Data extracted from a collection
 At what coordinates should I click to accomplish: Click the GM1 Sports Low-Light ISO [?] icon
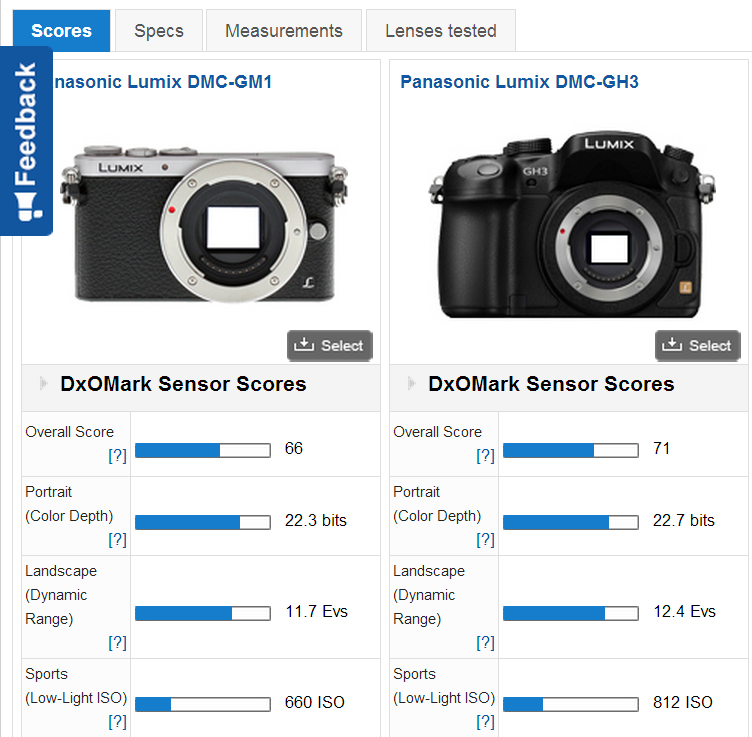[x=117, y=721]
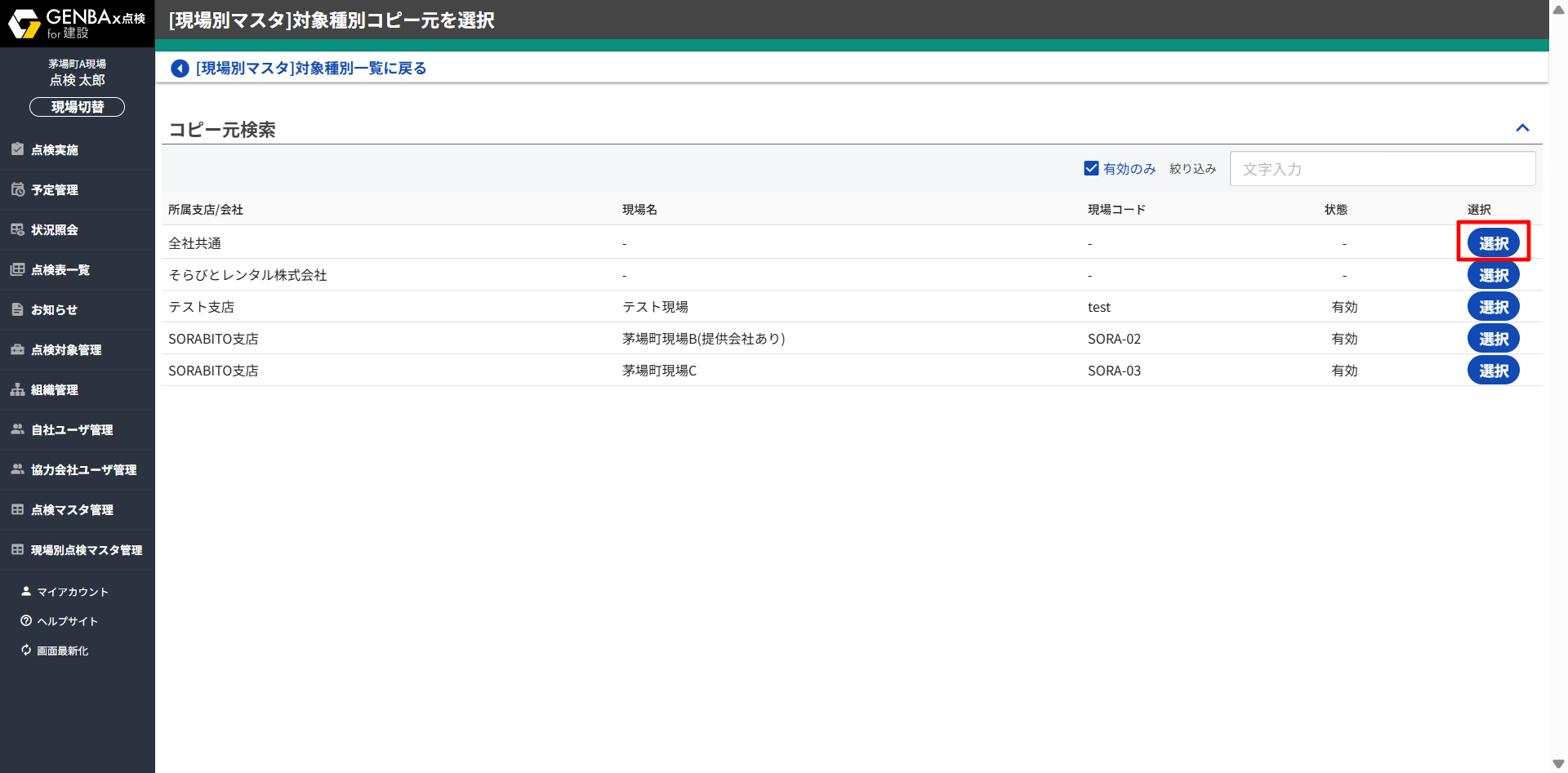This screenshot has width=1568, height=773.
Task: Click the お知らせ document icon
Action: 17,309
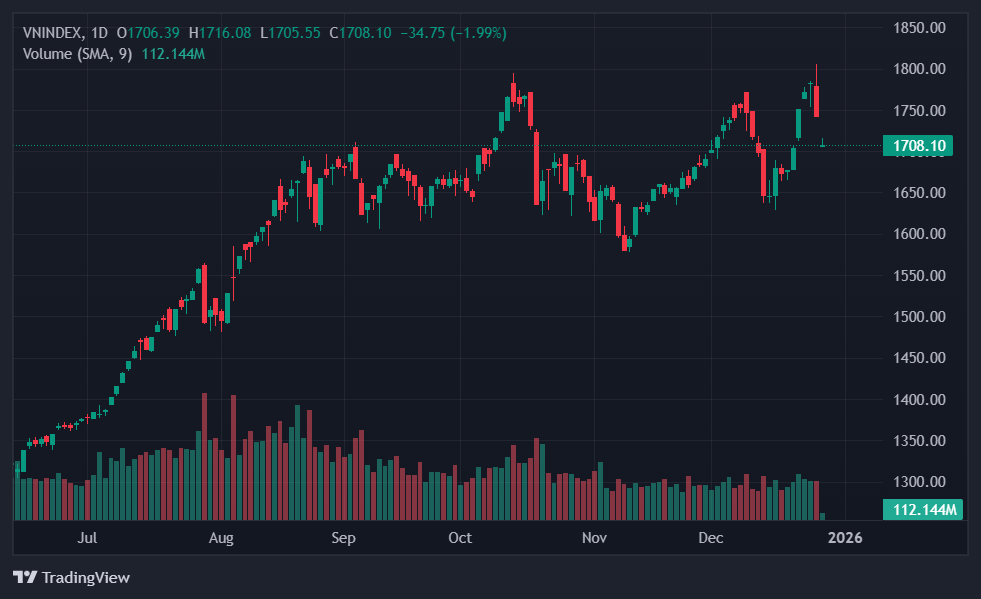The width and height of the screenshot is (981, 599).
Task: Click the −34.75 (−1.99%) change value
Action: tap(453, 33)
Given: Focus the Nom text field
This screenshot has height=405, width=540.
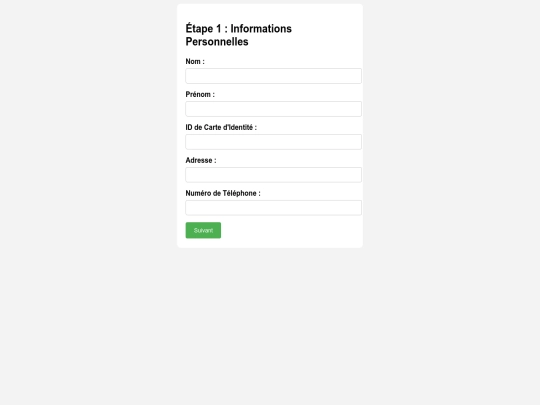Looking at the screenshot, I should [x=273, y=76].
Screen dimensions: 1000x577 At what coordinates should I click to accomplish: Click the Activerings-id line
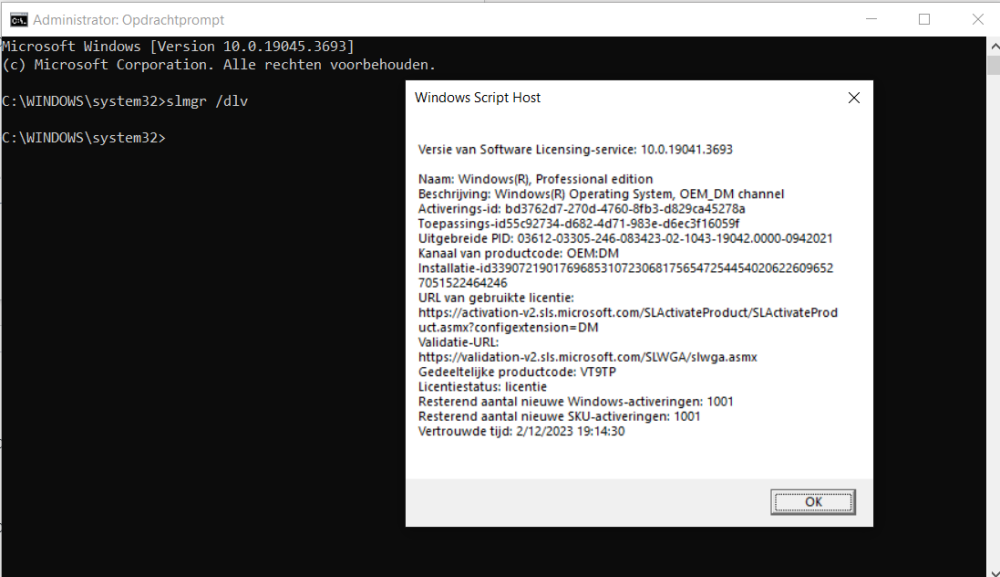[x=581, y=208]
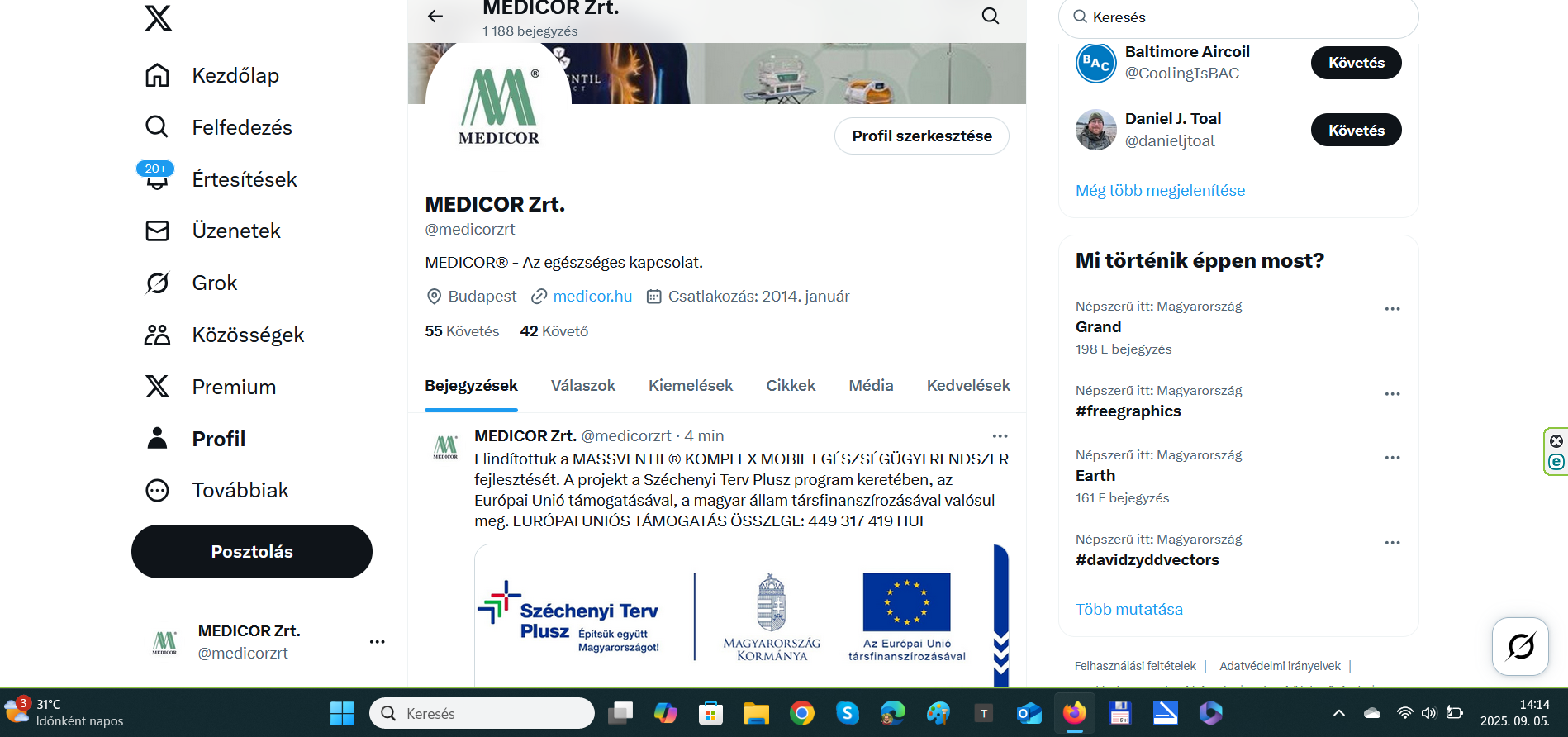1568x737 pixels.
Task: Follow Daniel J. Toal account
Action: (1356, 131)
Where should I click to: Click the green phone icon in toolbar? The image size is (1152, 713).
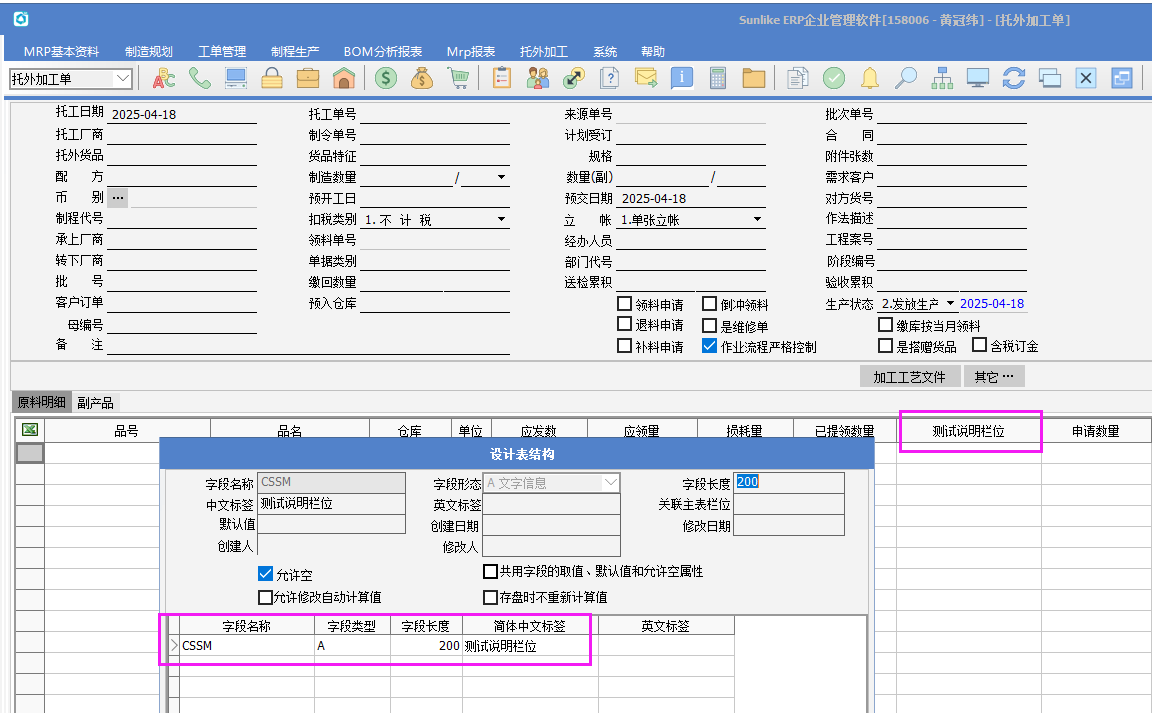tap(200, 78)
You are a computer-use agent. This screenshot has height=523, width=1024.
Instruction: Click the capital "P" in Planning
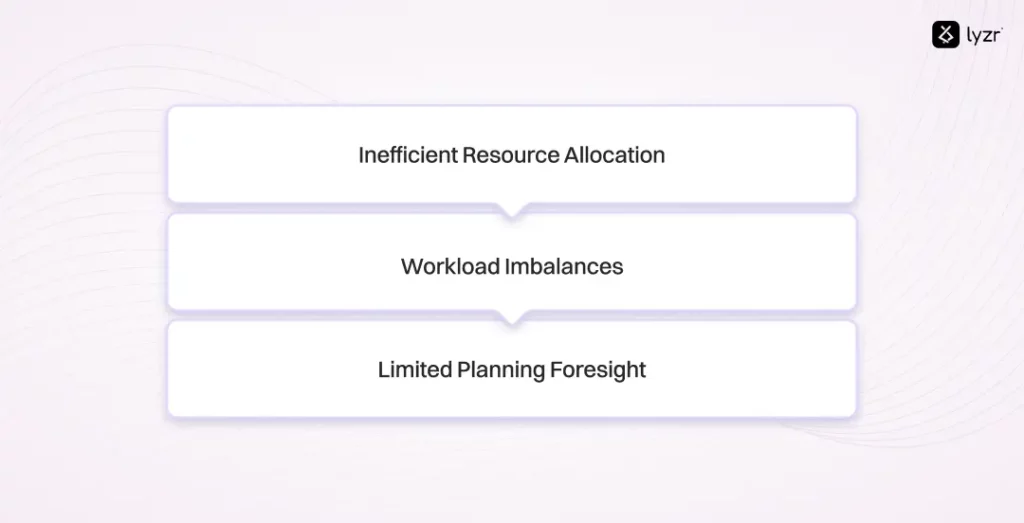(463, 370)
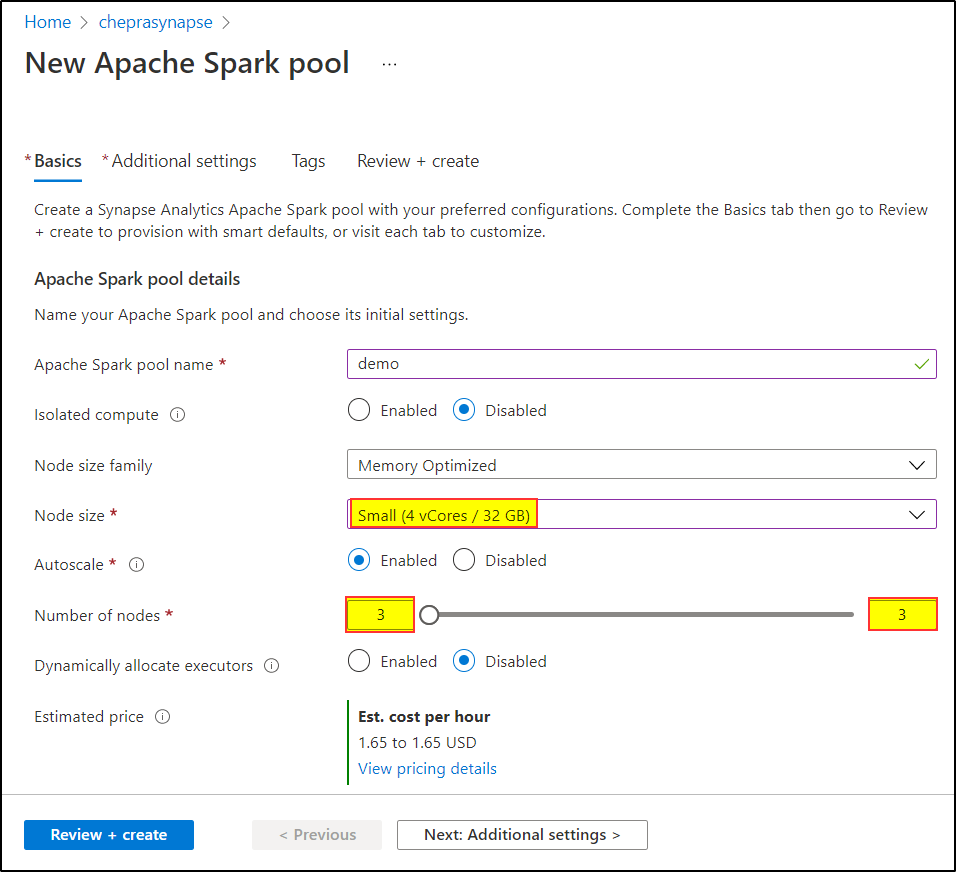The image size is (956, 872).
Task: Go to the Review + create tab
Action: (x=418, y=161)
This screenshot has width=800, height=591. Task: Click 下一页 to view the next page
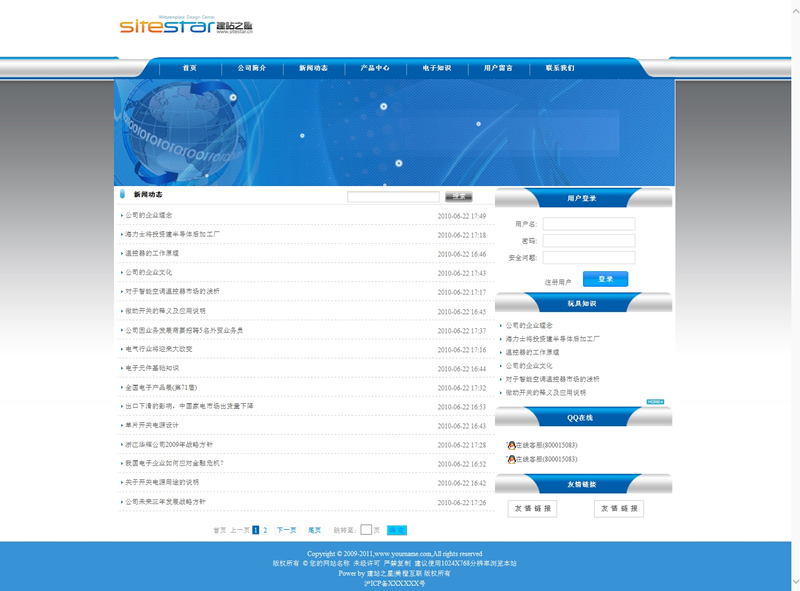(x=286, y=530)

__YOUR ASSIGNMENT__. Give every record back exactly as it reads, with no images.

__ANSWER AREA__.
 At what coordinates should I click to accomplish: Click the GM1 Sports Low-Light ISO [?] icon
[x=117, y=721]
This screenshot has width=1568, height=773.
Task: Click the お知らせ document icon
Action: 17,309
The width and height of the screenshot is (981, 599).
Task: Click the −34.75 (−1.99%) change value
Action: tap(453, 33)
Given: Focus the Nom text field
This screenshot has height=405, width=540.
Looking at the screenshot, I should [x=273, y=76].
Screen dimensions: 1000x577 At what coordinates should I click to accomplish: Click the Activerings-id line
[x=581, y=208]
1568x737 pixels.
Task: Follow Daniel J. Toal account
Action: (1356, 131)
Where should I click to: Click the green phone icon in toolbar? The image size is (1152, 713).
tap(200, 78)
You are a computer-use agent. This screenshot has height=523, width=1024.
Instruction: Click the capital "P" in Planning
(463, 370)
The image size is (956, 872).
Task: Go to the Review + create tab
Action: (x=418, y=161)
This screenshot has width=800, height=591. Task: Click 下一页 to view the next page
(x=286, y=530)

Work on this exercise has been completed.